### TO DO
Would you quote the lines below word for word, without the pictures?

### RAW RECORDS
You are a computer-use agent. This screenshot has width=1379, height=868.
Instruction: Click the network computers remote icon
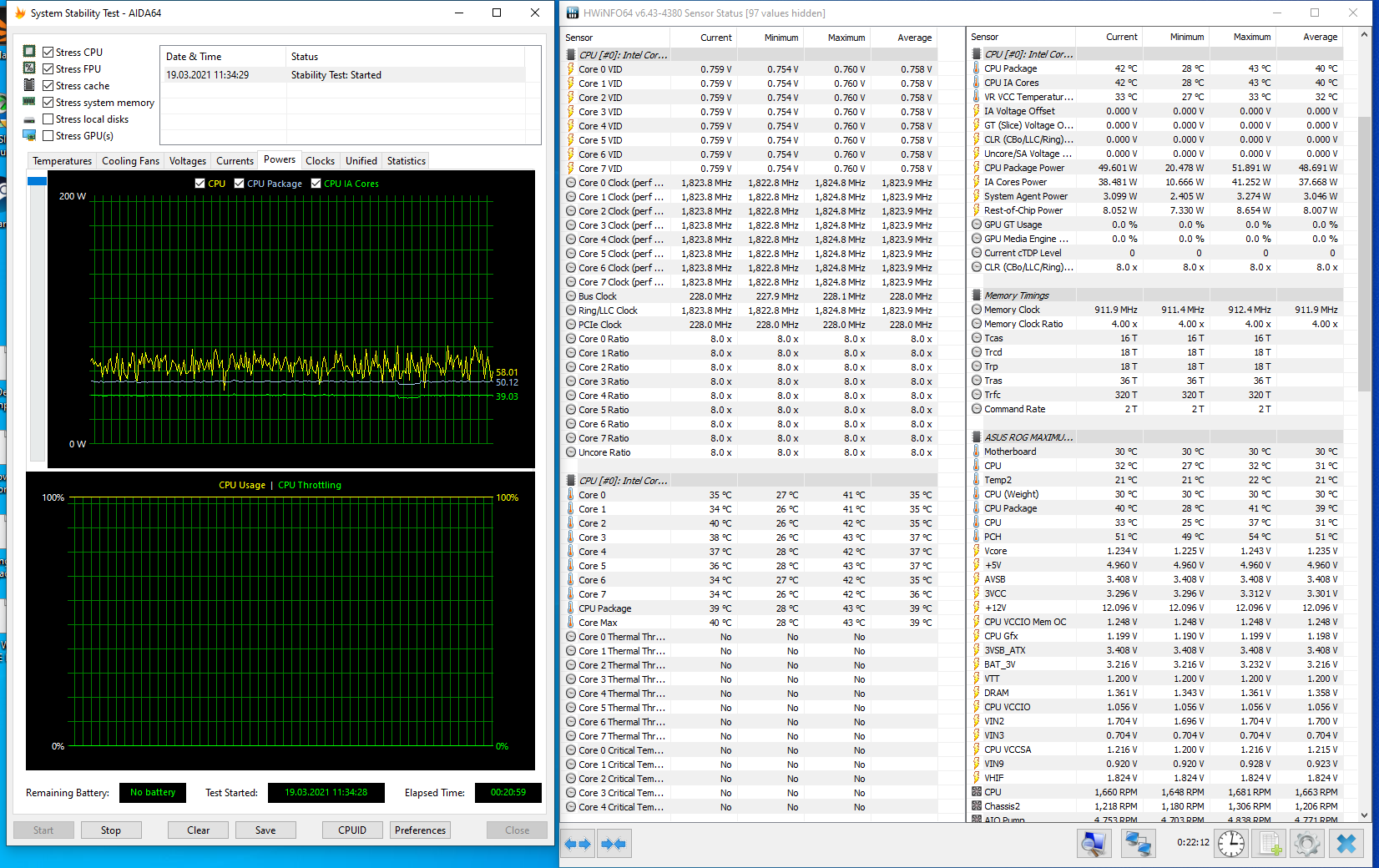click(x=1137, y=844)
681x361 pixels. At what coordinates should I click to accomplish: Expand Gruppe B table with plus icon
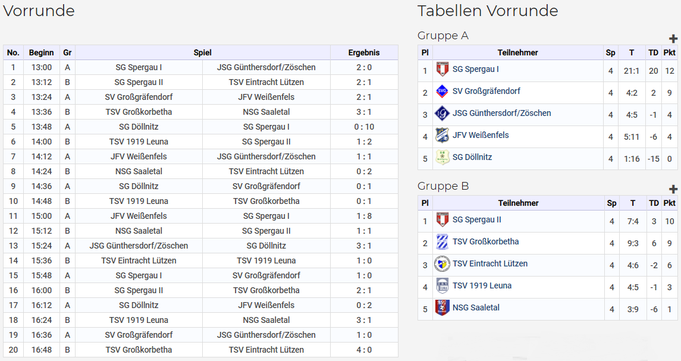(673, 189)
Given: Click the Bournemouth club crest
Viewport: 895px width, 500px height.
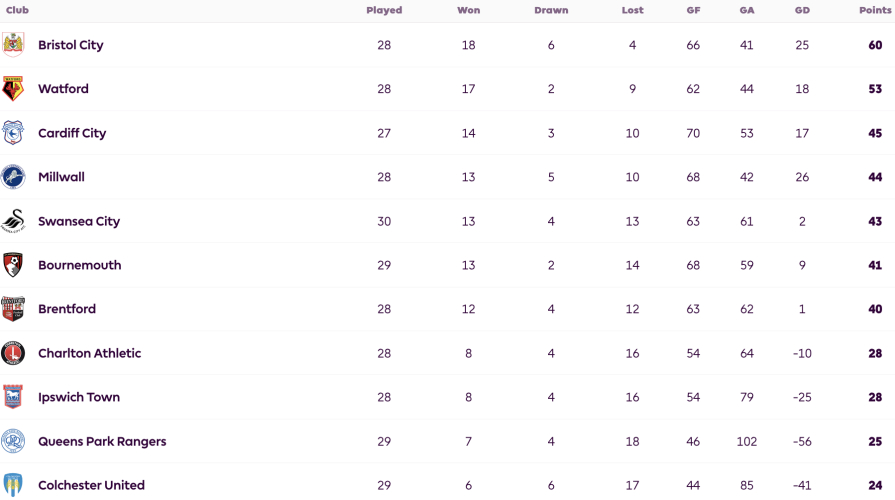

### IN RESPONSE
You are a computer-use agent. This screenshot has width=1379, height=868.
Instruction: Click the network computers remote icon
click(x=1137, y=844)
681x361 pixels. At what coordinates should I click to accomplish: Expand Gruppe B table with plus icon
(673, 189)
Given: Click the Bournemouth club crest
Viewport: 895px width, 500px height.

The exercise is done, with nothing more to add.